20, the city said to the door, I am more anxious than anyone, or leave early.

2 1, shot at the dwarf and said, are we locked up in the hospital by our family? I am a mean person, so you are the one who fired the arrow before opening the bow.

22. The bird said to the island, are you a big bird squatting on the mountain?

23. The book said to Shan, Oh, my God, man, this is not true, is it? Have a girlfriend, so happy that you can't even walk?

24. "Bi" said to "Bei": Husband and wife have a fight, so why divorce!

25. The "towel" said to the "coin": Son, if you put on the doctor's hat, you will be worth a hundred times!

26. The "ruler" said to "do": Sister, the result is out, you are pregnant with twins! 27. The "minister" said to the "giant": I have three rooms and two halls, and the building area is the same as yours!

28. "Jing" said to "Pin": Is your home not decorated?

29. "Lu" said to "Chang": Compared with you, my house has four walls.

30. "Zi" said to "Mu": Has your company laid off employees?

3 1, "Qian" said to "Sun": The sun is shining, why don't you wear a straw hat?

32. "A" said to "Man": I am no younger than you, and I can't move without crutches.

33. "Nothing" said to "Wei": Balance is the last word.

34. "Bing" said to "Qiu": You see how cruel the war is, and both legs are blown up.

35. Yuan said to Rabbit: I finally found a nest.

36. "Zhan" said to "Dian": Did you buy a car?

37. "Dan" said to "Dan": What bodyguards do you need if you are timid? !

38. "Da" said to "Tai": Hernia surgery is actually very simple.

39. "Tian" said to "Yue"; You have to lose weight!

40. "Man" said to "Cong": Hey, people who are in love are not allowed to trample on the lawn. 4 1, "Man" said to Cong: Why haven't you had conjoined separation surgery?

42. "Tu" said to "Ugly": Don't think that wearing shoulder hair looks good, but your bones are still old-fashioned.

43. "Guoguo" said to "Wo": Yo, did you perm your hair?

44, "shit" said to "urine": dry and thin are just different.

45. Inch said to Guo: Grandpa, did you buy a recliner?

46. "You" said to "A": Is it harmful to practice one-finger meditation like this?

47. "Mu" said to "Shu": Is a mole on your face a beauty?

48. The fork said to you: When did you get your face fixed?

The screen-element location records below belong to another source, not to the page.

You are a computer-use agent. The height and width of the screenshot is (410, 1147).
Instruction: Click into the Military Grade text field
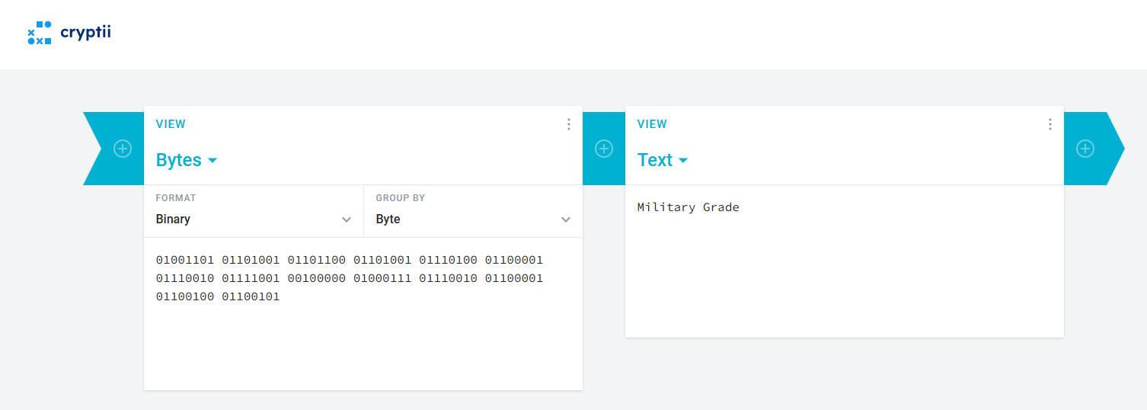(845, 261)
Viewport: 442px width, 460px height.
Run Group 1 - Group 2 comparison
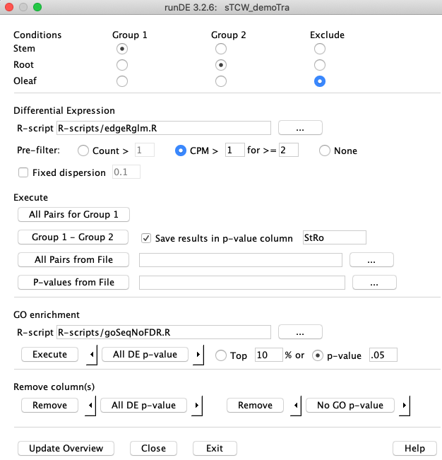73,237
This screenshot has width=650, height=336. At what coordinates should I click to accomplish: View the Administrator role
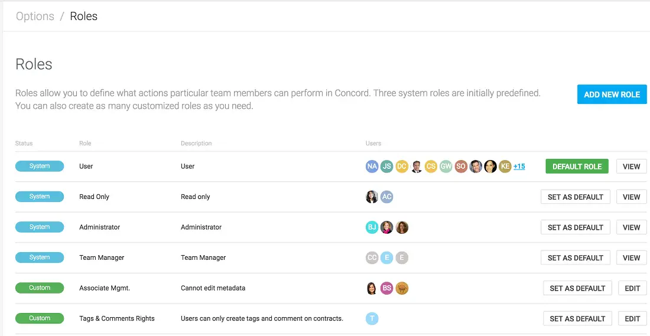click(631, 227)
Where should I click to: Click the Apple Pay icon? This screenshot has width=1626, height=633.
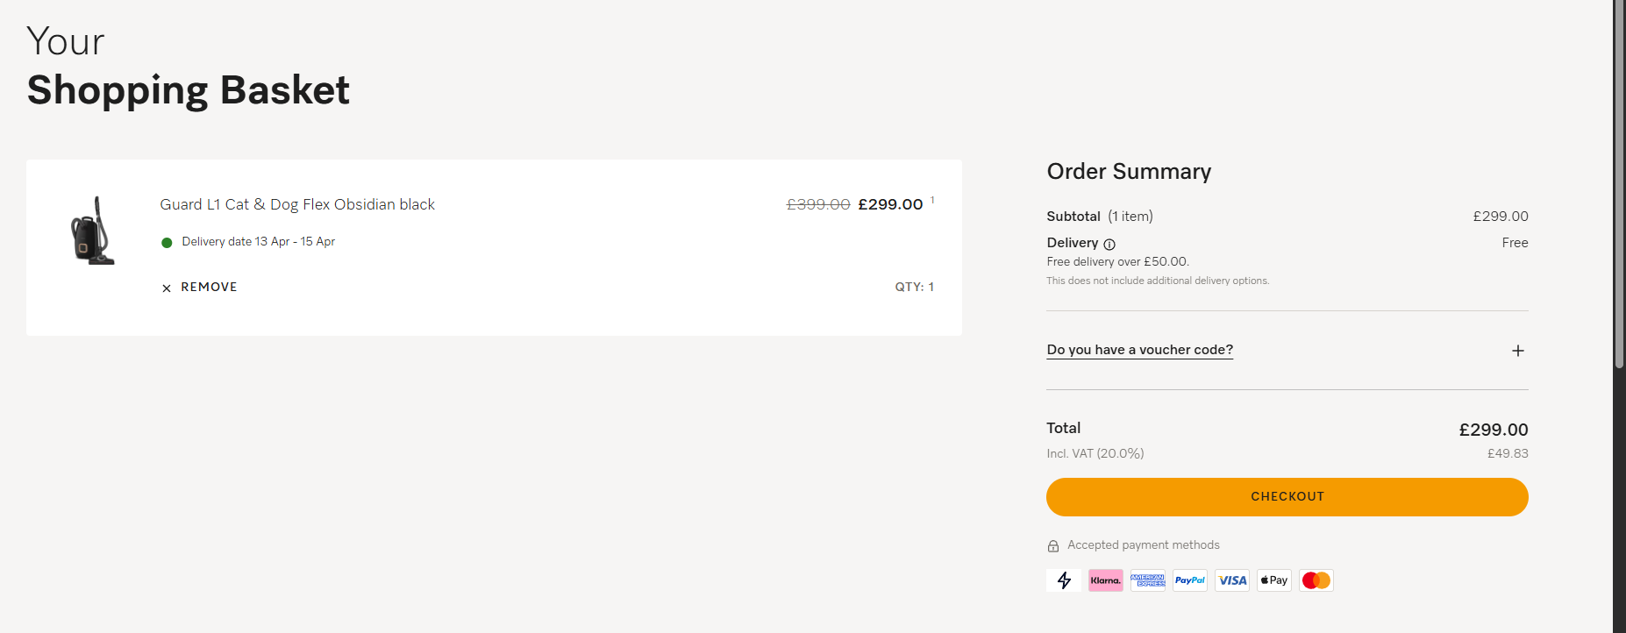[1273, 580]
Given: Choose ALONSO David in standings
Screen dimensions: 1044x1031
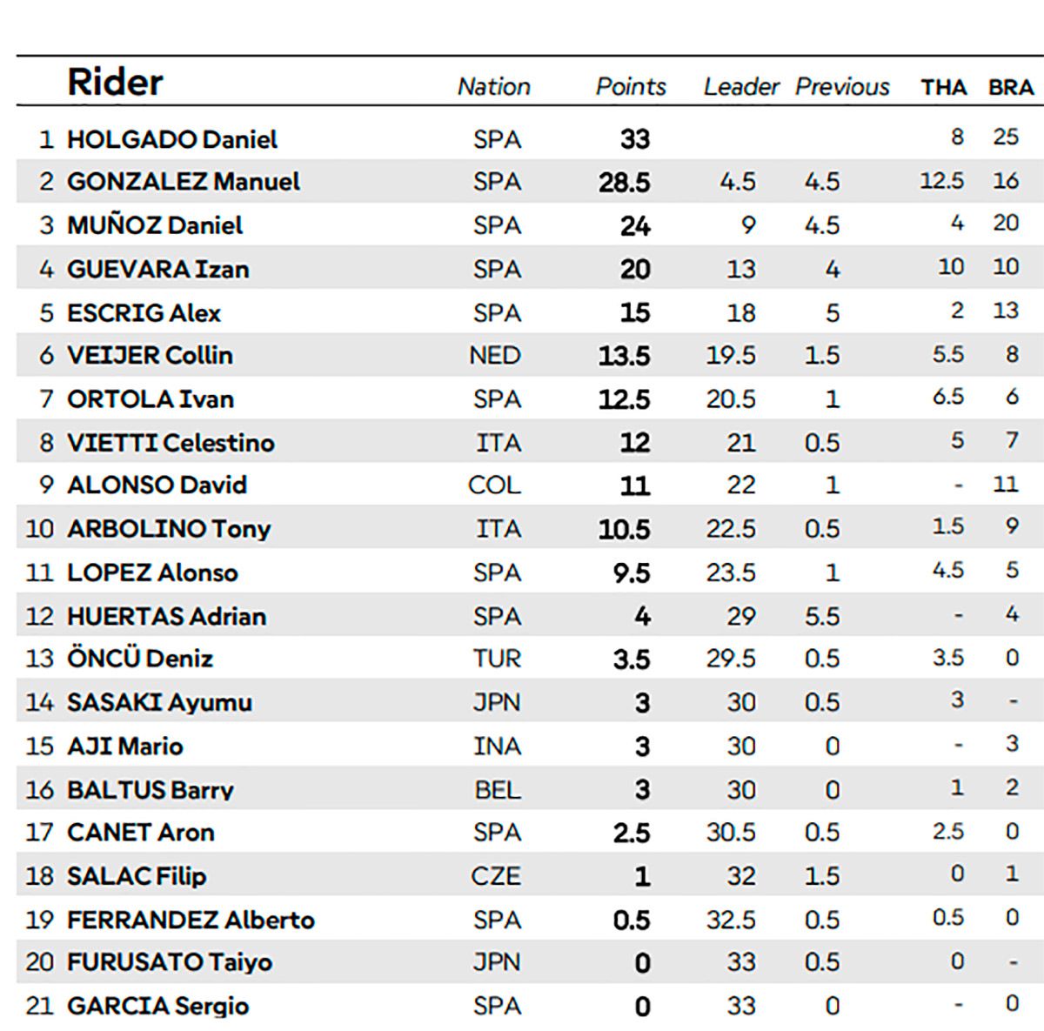Looking at the screenshot, I should tap(157, 485).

What is the mole on your face?

49. The mountain smiled and said to the hill, "Hee hee, why are you so short?" Qiu was unconvinced: "What? Sometimes I am taller than you! " The mountain was surprised and then a little angry: "Hum, tell me, when will you be taller than me?" Qiu Hehe smiled: "There was a great hero who once wrote a poem" Man Jiang Hong ",which was impassioned. You always know, don't you? " The mountain thought Qiu was considering his knowledge and immediately replied, "Yue Fei, who doesn't know?" Qiu quickly asked, "How do you write this Yue character?" Shanxinkou replied, "There is a mountain character under the word autumn, so I still want to test my old man. Cut! " Qiu said happily, "Look, isn't this?" The hill is above the mountain. Doesn't that mean that Cupid Mountain is high? "

50, mouth to mouth, dear, you have been pregnant for so long, why didn't you say so? 5 1, you can say to your brother, mom, don't spoil the child too much. Aren't you tired of holding your head?

52. Wood said to Sen, I haven't seen you for a few days. You guys are playing acrobatics.

53. Zhuo said to the table, I met a big fool. Well, how did you turn over the shelf? 54. Ping said to Ping, Dude, use some good shampoo. Look, your head is dirty and the grass has grown.

55. The Japanese said to the Japanese, Hey, I said friend, I haven't seen you for a few days, so fat?

56. Tang said to Tang, Dude, hurry home, your backyard is on fire. Ugly said to the girl, have a good time with her. It's not easy to find such a woman.

58, big to cool: son, this exam is only a few questions, and you gave dad four wrong questions?